Turn the data below into a Markdown table with the columns Row and Line. Number each line, skip blank lines, and leave the pictures out.

Word and element pointing entries -
_ _ _ _ _ _ _

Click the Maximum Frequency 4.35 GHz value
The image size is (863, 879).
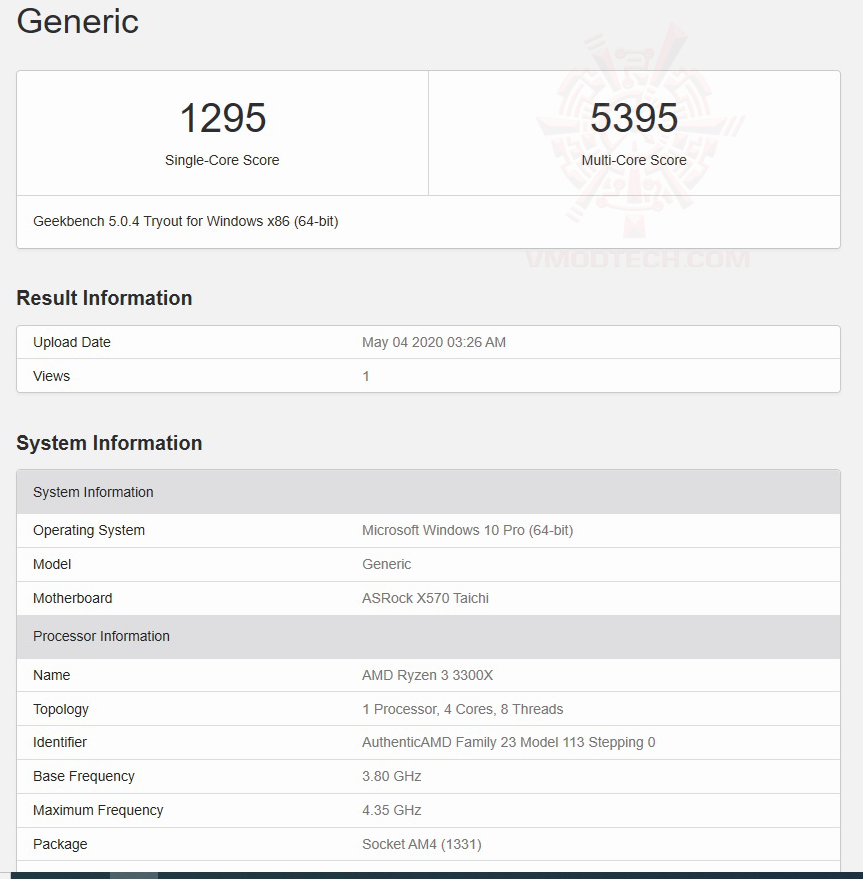coord(391,810)
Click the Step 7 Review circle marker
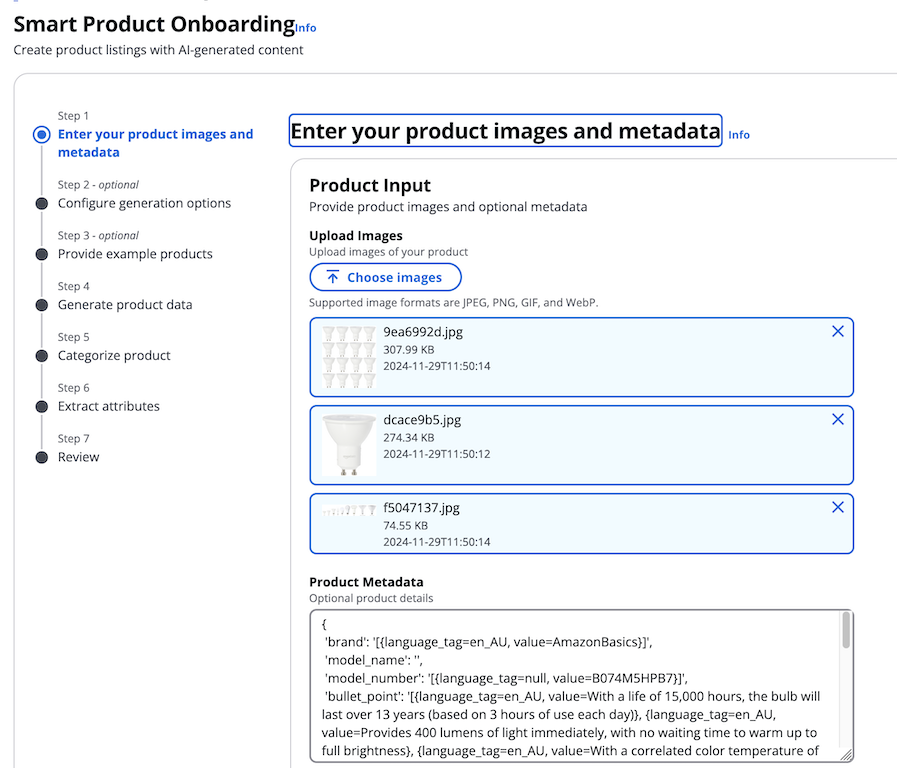The width and height of the screenshot is (897, 768). point(42,457)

_ _ _ _ _ _ _

Correct result -
| Row | Line |
|---|---|
| 1 | Click the Maximum Frequency 4.35 GHz value |
| 2 | The image size is (863, 879). |
| 3 | coord(391,810) |
| 4 | Click the Step 7 Review circle marker |
| 5 | The width and height of the screenshot is (897, 768). point(42,457) |